If we fully capitalize on this opportunity, we can usher in a new era of discovery — empowering scientists across disciplines to solve challenges once thought unsolvable at a speed once deemed impossible.
That’s why as global decisionmakers and technology leaders head to the Artificial Intelligence Action Summit in Paris next week, our message to policymakers is clear: While AI has the potential to revolutionize science and deliver significant benefit to people and society, continued progress is not guaranteed — it will be possible only through immediate and sustained action on the part of the private and public sectors.
The opportunity to advance science in the AI era
AI has already begun to enable landmark advances in science — with much more to come. It is changing how we conduct scientific research, dramatically accelerating the scientific process (sometimes condensing hundreds or even thousands of years of traditional experimentation and research into a few months or days), and allowing scientists to look at many things in new ways simultaneously. AI is also making it possible for many more people to participate in research.
For example, AlphaFold alone has been accessed by 2.5 million researchers across 190 different countries. We’ve also made many of our landmark, AI-powered advances in connectomics, pangenome, weather, materials science and climate models widely available to scientists. All of this creates a huge moment of opportunity — offering tangible benefits for people on real world problems and powering economic growth.
But realizing this immense potential of AI in science requires more than just technological breakthroughs; it demands a concerted effort to build the foundation for continued progress.
Which is why countries that want to lead here need to work together to put in place the infrastructure, investments, and legal frameworks that support scientists, engineers and a culture of ongoing innovation.
To give policymakers immediate, actionable steps, today we’re releasing our Policy Framework for Building the Future of Science with AI.

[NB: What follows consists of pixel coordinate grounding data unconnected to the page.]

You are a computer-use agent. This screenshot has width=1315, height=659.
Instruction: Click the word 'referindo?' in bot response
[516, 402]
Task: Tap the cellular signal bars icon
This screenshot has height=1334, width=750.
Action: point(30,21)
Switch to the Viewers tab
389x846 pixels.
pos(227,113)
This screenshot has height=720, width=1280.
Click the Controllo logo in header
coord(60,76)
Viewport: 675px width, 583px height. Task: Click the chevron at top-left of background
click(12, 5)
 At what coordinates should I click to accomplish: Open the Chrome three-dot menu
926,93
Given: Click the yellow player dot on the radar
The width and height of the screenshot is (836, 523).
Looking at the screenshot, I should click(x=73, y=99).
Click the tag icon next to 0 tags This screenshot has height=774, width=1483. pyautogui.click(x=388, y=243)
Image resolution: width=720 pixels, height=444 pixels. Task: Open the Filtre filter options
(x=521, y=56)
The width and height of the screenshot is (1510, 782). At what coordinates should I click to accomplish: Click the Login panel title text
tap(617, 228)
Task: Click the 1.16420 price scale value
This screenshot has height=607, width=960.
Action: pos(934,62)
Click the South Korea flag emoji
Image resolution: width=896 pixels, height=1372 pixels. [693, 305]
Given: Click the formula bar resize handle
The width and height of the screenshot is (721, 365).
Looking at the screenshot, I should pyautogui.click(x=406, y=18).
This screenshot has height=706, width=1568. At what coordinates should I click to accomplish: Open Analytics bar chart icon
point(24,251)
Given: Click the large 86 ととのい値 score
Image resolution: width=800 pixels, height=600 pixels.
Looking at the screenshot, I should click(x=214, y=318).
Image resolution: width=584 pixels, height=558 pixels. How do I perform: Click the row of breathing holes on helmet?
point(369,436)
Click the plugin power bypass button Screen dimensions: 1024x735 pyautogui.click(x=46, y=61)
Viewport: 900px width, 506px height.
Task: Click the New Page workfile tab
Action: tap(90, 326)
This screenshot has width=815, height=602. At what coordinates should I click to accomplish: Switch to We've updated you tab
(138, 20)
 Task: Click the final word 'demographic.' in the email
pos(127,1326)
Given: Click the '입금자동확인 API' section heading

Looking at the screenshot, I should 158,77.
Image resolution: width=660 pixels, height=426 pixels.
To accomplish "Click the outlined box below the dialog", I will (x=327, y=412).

The Three I’s of science in the AI era:
- Infrastructure — Increase access to AI infrastructure. Most scientists won’t need to train their own large AI model, but they will need access to resources to fine-tune large models, run simulations to generate high-quality data, or train smaller AI models on their specialized data. And without an established infrastructure for AI-powered scientific research and development, they have to devote energy to coordinating compute resources, data and model access and become proficient with AI tools, all of which detracts from their core research activities. That’s why it’s imperative for governments to build the infrastructure necessary to make AI-enabled research tools and resources more accessible to more scientists in more places. They can achieve this by setting up National AI for Science Resource Centers, similar in concept to the U.S. National AI Research Resource (NAIRR), which makes high-quality data, AI models, compute capacity, software and educational resources accessible for AI research.
- Investment — Invest in the science of AI. Groundbreaking scientific discoveries often require long-term commitment and sustained investment. Over the years, government funding has played a crucial role in supporting ambitious basic research endeavors, encouraging collaboration among academia, industry, and the public sector, and attracting additional private (foreign or domestic) investments. Governments should create a list of priority areas to direct their funding and incentivize research collaboration through public challenges aimed at solving the most pressing issues. Novel public-private partnerships and funding models can play an important role in fostering a thriving ecosystem and building a strong pool of scientific and engineering talent.
- Innovation — Implement pro-science and pro-innovation legal frameworks. With global AI competition accelerating, we need to support innovation while establishing frameworks for high-risk applications. Regulatory uncertainty slows innovation and creates barriers for scientists and private investors. To address this issue, governments should establish pro-innovation regulatory regimes that support responsible and reasonable use of data, flexible copyright frameworks, and harmonized data privacy laws. Trade policies should support cross-border data flows, enhancing the diversity of data needed for AI discoveries.
There are many more challenges out there for AI to solve — and many ways for countries to work together to promote major AI-led breakthroughs.
With the right policy and investment frameworks, governments can help accelerate scientific progress by clearing the way for scientists to continue to deliver the kinds of breakthroughs that will power a brighter future for people everywhere.